Figure 2 displays the domain structure of ATGL. Human ATGL comprises 504 amino acids and has a molecular mass of 56 kDa, sharing 86% homology with its murine ortholog (66). ATGL belongs to a class of α/β-proteins containing a patatin domain of three-layer sandwich architecture (α/β/α), which is located within the NH2-terminal half of the protein (amino acid residues 1–251). The patatin domain is named after the potato tuber protein patatin, which was previously shown to exhibit weak acylhydrolase activity (46). The human genome harbors a family of nine proteins with a patatin domain subsumed under the name of patatin-like phospholipase domain containing (PNPLA) 1 to 9 (31, 61, 64, 65). The members of this family most closely related to ATGL (PNPLA2) are PNPLA1, adiponutrin (PNPLA3), gene sequence-2 (GS2, PNPLA4), and GS2-like (PNPLA5). The physiological functions of these proteins remain mostly elusive.

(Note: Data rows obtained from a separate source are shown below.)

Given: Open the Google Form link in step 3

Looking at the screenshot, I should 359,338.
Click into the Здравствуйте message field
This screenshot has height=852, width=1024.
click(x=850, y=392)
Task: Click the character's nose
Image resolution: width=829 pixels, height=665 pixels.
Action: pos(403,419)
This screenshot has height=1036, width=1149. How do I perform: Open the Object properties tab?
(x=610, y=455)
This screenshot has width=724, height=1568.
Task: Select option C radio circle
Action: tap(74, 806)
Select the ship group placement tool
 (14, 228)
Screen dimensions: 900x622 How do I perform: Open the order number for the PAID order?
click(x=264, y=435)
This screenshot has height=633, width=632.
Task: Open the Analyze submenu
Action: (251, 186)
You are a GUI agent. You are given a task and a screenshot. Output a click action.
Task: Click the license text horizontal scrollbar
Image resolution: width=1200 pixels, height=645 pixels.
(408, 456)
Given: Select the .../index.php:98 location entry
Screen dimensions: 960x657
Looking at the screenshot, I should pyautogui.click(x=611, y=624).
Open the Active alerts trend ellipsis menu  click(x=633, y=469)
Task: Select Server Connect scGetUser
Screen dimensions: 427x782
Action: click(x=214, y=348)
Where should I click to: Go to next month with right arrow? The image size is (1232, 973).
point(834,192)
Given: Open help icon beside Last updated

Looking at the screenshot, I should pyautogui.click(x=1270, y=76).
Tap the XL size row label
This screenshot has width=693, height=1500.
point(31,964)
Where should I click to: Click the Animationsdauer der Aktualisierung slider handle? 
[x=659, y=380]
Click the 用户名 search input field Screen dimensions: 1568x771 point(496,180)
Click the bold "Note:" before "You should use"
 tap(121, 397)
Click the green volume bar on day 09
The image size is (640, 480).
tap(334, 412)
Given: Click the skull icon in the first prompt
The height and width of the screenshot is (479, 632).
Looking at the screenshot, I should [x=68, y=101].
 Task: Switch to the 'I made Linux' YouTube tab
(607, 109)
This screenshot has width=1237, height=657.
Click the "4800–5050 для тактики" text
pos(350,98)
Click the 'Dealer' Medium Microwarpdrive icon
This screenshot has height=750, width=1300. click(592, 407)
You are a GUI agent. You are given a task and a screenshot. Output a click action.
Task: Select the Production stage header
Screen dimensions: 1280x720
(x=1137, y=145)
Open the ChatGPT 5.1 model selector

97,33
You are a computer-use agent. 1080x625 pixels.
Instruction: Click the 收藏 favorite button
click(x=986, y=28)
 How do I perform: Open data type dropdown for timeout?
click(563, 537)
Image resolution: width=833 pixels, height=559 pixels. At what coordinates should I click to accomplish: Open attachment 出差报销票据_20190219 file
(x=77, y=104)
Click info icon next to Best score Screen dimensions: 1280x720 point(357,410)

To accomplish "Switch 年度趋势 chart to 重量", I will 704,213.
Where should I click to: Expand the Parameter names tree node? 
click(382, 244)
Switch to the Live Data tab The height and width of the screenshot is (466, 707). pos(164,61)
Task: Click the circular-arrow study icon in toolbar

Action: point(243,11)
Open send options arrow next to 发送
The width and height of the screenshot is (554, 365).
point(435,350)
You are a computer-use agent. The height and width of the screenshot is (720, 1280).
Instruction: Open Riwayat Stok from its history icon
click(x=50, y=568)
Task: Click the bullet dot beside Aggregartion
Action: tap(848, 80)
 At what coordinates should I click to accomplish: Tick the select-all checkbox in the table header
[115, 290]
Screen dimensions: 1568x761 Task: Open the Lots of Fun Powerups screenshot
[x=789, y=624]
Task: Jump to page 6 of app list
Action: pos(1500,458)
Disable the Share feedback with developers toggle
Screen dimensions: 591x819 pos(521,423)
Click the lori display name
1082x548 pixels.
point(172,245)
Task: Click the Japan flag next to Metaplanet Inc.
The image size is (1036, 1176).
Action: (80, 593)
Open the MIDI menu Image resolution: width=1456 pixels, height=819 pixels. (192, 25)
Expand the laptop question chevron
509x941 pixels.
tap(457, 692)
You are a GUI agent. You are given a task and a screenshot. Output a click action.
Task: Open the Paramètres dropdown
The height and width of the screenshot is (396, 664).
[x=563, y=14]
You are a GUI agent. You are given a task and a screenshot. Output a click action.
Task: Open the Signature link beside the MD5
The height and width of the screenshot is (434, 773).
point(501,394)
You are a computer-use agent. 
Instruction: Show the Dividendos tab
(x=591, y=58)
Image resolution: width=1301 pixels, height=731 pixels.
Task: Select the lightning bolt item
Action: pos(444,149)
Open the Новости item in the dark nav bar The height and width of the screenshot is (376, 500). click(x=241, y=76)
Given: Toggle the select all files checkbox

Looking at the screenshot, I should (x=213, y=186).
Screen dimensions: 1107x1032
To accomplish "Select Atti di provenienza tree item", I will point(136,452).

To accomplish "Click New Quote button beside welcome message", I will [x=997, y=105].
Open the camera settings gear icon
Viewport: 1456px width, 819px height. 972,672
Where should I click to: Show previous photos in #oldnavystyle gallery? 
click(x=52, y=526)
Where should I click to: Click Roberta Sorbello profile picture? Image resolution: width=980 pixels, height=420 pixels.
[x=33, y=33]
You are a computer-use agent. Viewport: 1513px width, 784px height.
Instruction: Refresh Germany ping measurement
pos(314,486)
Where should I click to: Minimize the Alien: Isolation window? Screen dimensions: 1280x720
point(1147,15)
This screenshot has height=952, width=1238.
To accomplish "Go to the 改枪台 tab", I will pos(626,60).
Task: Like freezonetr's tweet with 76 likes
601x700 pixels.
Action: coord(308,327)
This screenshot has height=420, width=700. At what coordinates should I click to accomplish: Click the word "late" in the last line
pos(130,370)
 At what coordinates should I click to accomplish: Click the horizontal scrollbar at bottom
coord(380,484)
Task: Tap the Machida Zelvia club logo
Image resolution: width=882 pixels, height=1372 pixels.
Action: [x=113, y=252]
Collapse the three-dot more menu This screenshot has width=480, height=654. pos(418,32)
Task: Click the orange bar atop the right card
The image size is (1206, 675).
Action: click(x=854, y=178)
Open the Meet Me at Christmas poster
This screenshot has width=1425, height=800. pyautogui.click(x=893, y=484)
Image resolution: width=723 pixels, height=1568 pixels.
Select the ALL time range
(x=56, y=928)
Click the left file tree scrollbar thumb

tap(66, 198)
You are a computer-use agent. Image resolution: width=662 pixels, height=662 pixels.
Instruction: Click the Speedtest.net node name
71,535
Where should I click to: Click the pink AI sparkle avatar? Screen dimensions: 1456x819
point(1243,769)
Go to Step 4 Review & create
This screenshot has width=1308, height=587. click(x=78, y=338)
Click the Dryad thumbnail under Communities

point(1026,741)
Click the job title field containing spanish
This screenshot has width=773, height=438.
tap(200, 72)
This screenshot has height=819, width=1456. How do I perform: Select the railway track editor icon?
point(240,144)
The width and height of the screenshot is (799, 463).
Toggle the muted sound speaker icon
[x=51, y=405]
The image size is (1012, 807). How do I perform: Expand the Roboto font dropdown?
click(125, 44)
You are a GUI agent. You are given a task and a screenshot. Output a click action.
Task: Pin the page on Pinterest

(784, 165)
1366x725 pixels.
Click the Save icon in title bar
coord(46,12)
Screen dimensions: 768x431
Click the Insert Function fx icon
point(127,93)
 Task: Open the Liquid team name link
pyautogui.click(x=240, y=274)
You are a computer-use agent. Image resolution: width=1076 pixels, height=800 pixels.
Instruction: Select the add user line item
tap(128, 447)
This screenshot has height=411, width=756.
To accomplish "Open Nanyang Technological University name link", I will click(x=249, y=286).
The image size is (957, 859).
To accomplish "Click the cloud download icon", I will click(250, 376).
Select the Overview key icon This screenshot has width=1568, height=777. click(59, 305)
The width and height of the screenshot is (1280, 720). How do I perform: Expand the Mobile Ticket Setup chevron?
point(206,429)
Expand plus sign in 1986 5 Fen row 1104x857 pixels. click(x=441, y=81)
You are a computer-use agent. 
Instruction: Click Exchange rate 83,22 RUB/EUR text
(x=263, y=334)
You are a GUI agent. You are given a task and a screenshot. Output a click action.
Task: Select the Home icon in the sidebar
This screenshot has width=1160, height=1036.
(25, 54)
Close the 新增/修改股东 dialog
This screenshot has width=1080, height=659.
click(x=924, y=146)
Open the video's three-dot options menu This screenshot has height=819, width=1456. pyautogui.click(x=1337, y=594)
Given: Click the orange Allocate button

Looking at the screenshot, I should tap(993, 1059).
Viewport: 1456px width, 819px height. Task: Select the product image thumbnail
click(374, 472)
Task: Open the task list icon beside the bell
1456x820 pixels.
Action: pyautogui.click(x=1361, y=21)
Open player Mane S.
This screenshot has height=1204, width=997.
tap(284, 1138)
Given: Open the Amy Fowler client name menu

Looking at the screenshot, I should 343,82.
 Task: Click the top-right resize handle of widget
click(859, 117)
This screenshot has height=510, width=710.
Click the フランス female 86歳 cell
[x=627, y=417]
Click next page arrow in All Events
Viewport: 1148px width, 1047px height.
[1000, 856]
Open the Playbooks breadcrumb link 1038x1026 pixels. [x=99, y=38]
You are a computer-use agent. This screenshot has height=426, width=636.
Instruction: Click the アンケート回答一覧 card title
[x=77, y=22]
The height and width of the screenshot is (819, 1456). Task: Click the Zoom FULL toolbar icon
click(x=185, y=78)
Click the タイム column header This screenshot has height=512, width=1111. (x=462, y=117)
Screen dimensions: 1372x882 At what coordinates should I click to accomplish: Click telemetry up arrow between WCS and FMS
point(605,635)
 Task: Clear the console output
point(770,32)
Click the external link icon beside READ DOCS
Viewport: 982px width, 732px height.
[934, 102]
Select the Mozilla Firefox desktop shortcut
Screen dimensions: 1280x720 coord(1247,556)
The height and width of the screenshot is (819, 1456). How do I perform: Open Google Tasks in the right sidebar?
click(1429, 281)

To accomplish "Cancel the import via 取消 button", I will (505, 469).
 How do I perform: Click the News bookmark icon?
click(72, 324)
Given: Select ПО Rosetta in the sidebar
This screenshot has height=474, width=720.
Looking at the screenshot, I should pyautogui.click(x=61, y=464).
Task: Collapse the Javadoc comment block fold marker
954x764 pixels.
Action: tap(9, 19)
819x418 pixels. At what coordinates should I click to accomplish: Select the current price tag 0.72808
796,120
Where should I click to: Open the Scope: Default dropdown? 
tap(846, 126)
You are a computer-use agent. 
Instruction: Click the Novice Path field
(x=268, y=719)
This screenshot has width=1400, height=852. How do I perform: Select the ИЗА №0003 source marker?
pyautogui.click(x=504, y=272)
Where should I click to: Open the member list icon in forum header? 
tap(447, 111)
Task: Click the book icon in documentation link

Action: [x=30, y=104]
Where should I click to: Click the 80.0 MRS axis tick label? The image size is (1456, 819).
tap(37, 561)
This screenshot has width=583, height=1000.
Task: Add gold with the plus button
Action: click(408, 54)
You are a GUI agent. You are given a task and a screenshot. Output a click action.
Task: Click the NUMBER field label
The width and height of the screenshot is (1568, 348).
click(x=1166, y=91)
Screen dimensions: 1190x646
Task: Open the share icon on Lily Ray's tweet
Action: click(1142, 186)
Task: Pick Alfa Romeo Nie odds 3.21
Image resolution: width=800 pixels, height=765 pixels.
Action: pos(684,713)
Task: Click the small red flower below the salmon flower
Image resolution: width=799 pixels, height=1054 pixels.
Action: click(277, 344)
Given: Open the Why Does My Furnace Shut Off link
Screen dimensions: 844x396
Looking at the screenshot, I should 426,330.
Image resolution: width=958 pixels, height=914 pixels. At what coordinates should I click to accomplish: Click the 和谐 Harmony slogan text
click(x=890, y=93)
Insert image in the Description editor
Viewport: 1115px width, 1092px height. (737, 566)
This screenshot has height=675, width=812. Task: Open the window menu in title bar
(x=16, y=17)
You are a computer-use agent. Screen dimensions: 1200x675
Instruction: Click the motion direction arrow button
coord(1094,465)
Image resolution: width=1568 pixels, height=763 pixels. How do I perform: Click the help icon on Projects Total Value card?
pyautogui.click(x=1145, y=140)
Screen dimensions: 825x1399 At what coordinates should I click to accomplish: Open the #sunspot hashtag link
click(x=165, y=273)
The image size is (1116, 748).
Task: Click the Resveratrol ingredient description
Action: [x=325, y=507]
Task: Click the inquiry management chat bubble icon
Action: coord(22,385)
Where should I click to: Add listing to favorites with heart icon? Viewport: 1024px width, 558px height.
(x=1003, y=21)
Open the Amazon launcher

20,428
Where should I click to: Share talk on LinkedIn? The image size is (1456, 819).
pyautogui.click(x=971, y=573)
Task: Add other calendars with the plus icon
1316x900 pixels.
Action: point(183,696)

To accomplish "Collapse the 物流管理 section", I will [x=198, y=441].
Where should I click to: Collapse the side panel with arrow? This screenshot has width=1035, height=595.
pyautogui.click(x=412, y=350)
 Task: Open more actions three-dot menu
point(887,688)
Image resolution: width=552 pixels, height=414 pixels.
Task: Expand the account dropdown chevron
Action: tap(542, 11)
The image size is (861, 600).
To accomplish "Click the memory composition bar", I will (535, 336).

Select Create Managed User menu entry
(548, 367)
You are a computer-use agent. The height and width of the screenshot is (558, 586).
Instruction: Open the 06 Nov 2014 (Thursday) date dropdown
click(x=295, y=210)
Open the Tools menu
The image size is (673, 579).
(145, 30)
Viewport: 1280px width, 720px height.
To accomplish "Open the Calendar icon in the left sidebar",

The catalytic site of ATGL is located within the patatin domain and differs from the catalytic triad frequently found in serine hydrolases. It is characterized by an uncommon catalytic dyad similar to that of human cytosolic PLA2 (cPLA2) (11, 46). Mutational analysis revealed that in ATGL the catalytic dyad consists of Ser47 (34, 36) located within a GXSXG motif and Asp166 (our unpublished observation) outside the central β-sheet. Both patatin domain-containing proteins and cPLA2 contain a Gly-Gly-X-Arg sequence motif that defines the oxyanion hole of the active site. The nitrogen atom in glycine stabilizes the oxyanion formed during the nucleophilic attack by the catalytic serine during substrate cleavage (46). For ATGL, the glycine-rich oxyanion hole is assembled by amino acid residues 14–18.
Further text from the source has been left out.